Gil Vazquez is delighted that Dijon revisited the early archive. Dijon – who is black and trans – is one of the most sought-after DJs and remixers in the world. “What strikes me about the project with Honey is that we do a lot of work with HIV and Aids charities, and black transwomen are among the most vulnerable in the community. It’s great to actually do business with someone in that community too. It’s empowering. And she’s telling a specific story about Keith in a really exciting way.” Dijon’s Haring collaboration continues to sell online at the likes of Farfetch and resale sites – and interestingly, in parallel with Watanabe, her most recent collection used the work of Basquiat.

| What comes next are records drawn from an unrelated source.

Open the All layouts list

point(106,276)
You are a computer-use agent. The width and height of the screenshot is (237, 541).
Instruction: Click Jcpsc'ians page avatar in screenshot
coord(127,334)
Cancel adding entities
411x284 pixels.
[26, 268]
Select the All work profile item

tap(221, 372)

Three years after he worked on Witches, Haring opened the Pop Shop on Lafayette Street to sell clothing, jewellery, toys and posters. It would never make money and he described it as “an extended performance”. Until it closed in 2005, it was a place of pilgrimage for many on any visit to New York. Seeing the work still appear on clothing, now handled by the licensing company Artestar (which also handles the Mapplethorpe and Basquiat estates), is an extension of Haring’s performance. Like Vazquez, Artestar’s founder David Stark worked with Haring. “He wanted to be able to communicate on a global scale,” he says, “which is something that was, and still is, difficult to do in that context of the art world. Our job is to communicate the work authentically, so Primark’s Valentine’s Day promotions are totally different to Honey’s clubland story. We are about good housekeeping and being thoughtful. We just started working with H&M, and it took a while because we didn’t want the imagery sitting there next to SpongeBob SquarePants. Likewise, we wouldn’t give Uniqlo a safe-sex image of two people putting their hands on each other’s dicks, because it’s not the right audience.”

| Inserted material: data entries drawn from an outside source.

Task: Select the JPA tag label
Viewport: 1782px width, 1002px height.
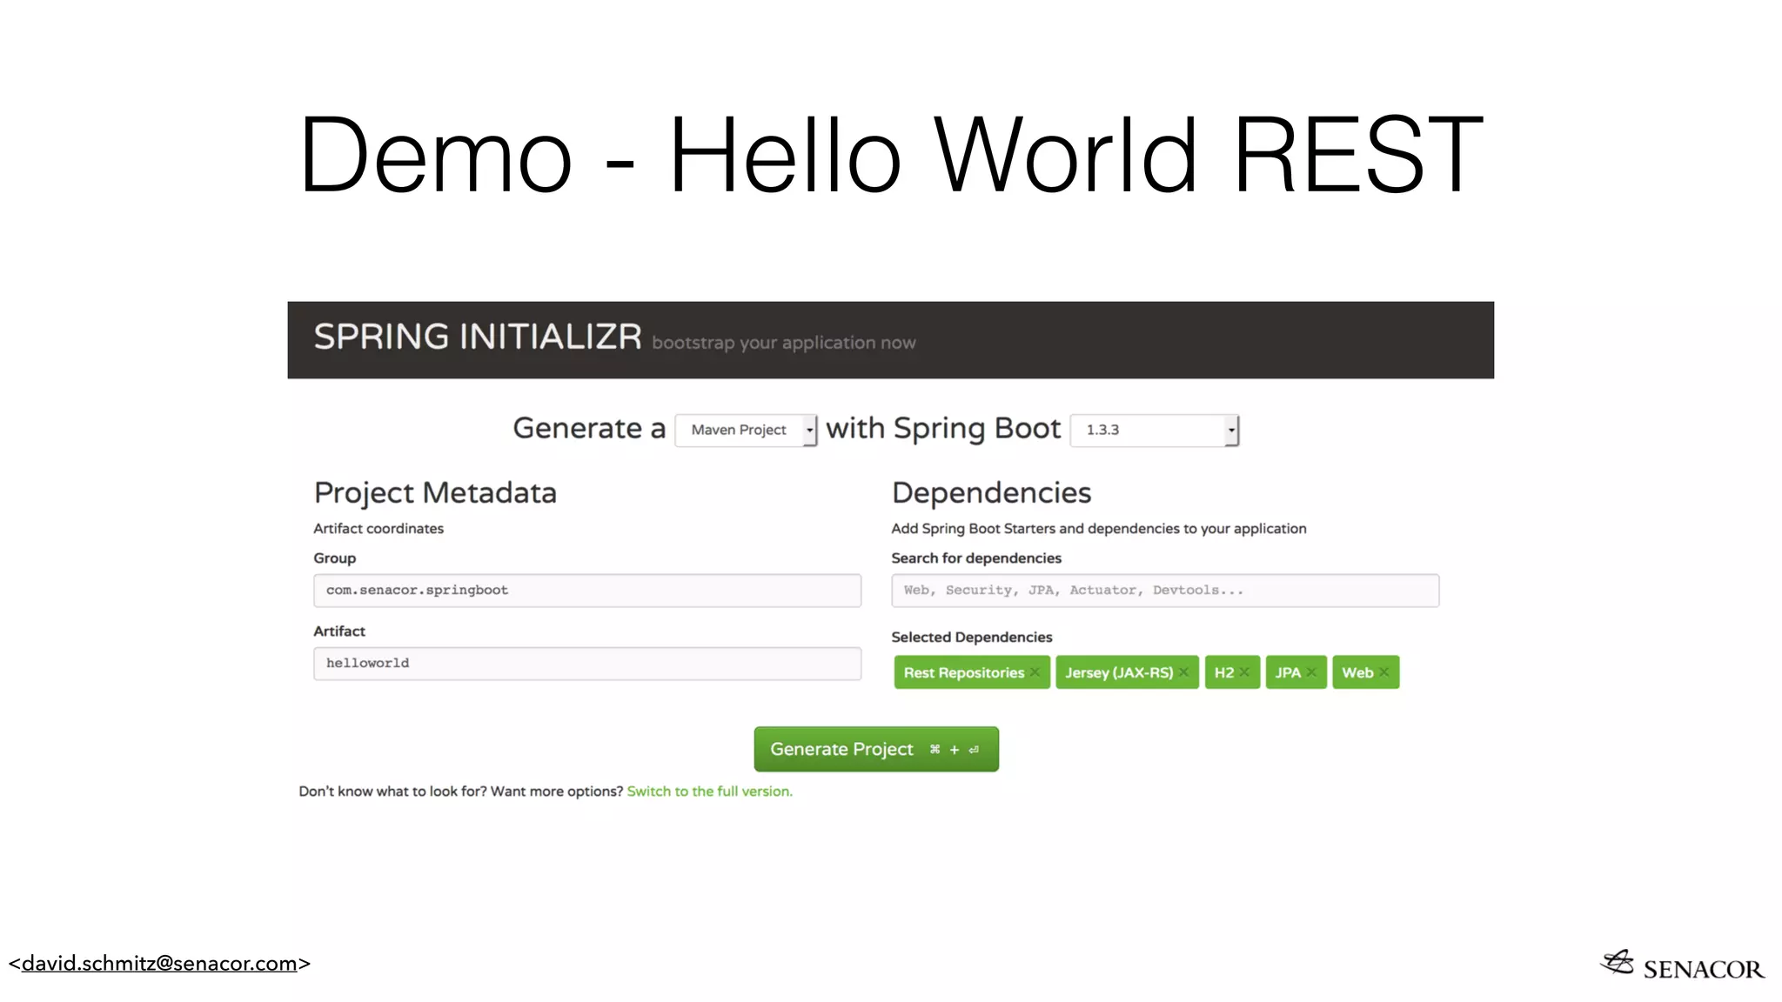Action: tap(1288, 672)
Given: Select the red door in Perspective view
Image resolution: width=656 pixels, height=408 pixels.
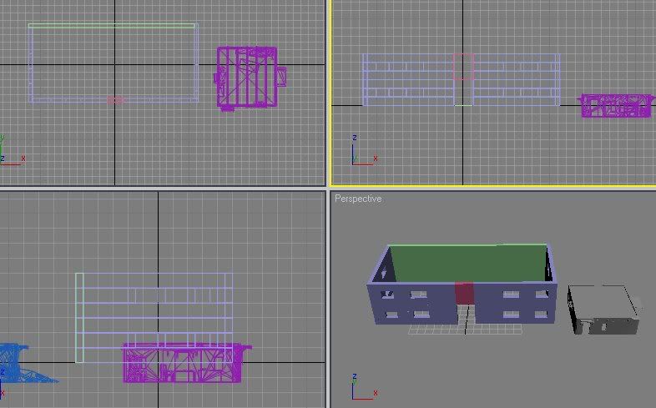Looking at the screenshot, I should [x=464, y=294].
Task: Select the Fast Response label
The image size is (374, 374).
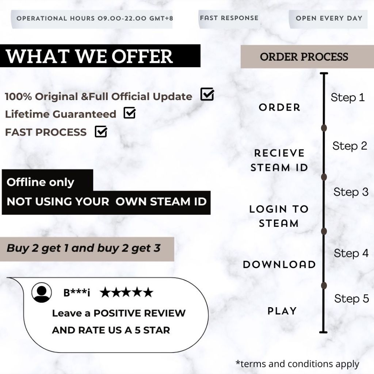Action: click(x=229, y=18)
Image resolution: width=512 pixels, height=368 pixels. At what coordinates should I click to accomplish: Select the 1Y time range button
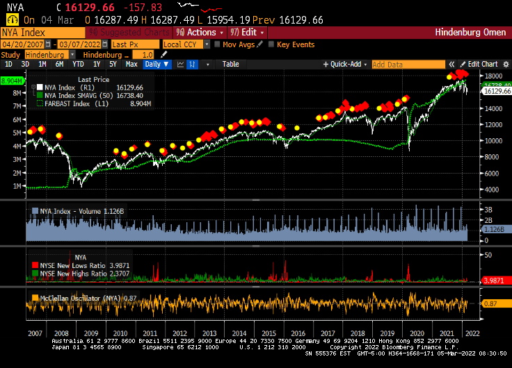tap(96, 64)
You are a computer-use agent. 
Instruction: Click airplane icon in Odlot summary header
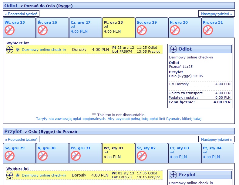[173, 49]
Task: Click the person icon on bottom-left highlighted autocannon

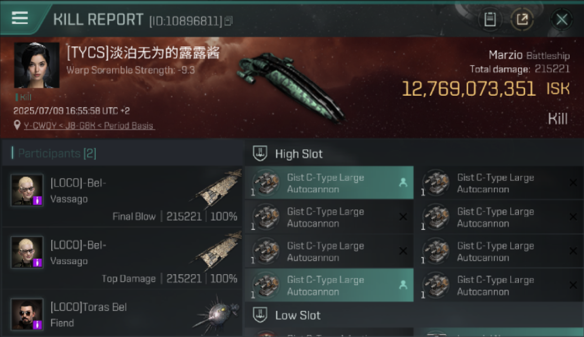Action: point(403,285)
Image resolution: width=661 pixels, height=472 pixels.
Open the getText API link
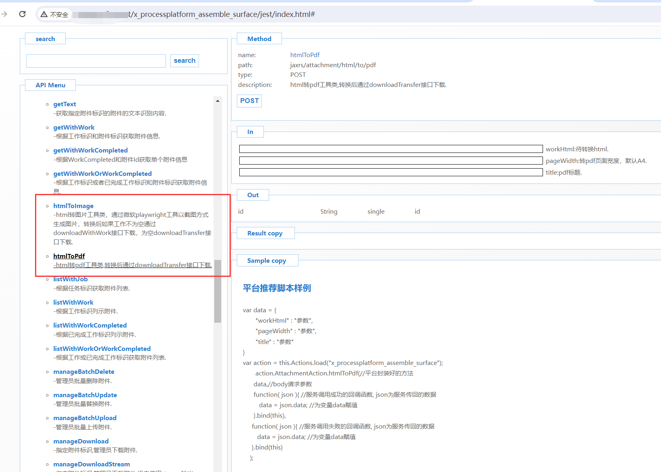[64, 104]
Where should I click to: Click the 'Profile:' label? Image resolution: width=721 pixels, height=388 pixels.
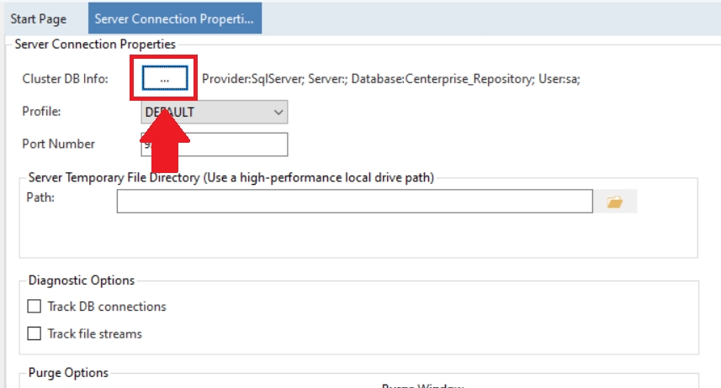point(41,111)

Stark says he has worked on about 2,000 collaborations since he first started working with Haring in 1989. The amount of Haring products out there is unfathomable. “He was one of the inventors of a new art medium: the art product,” says gallerist Jeffrey Deitch, who has been involved with Haring since 1980. “I often quote a great line from Keith: ‘The public has a right to art.’ He wanted to create inexpensive and accessible art products that people could wear and collect. There was no filter between his imagination and his hand. His art is a language that we are still speaking.”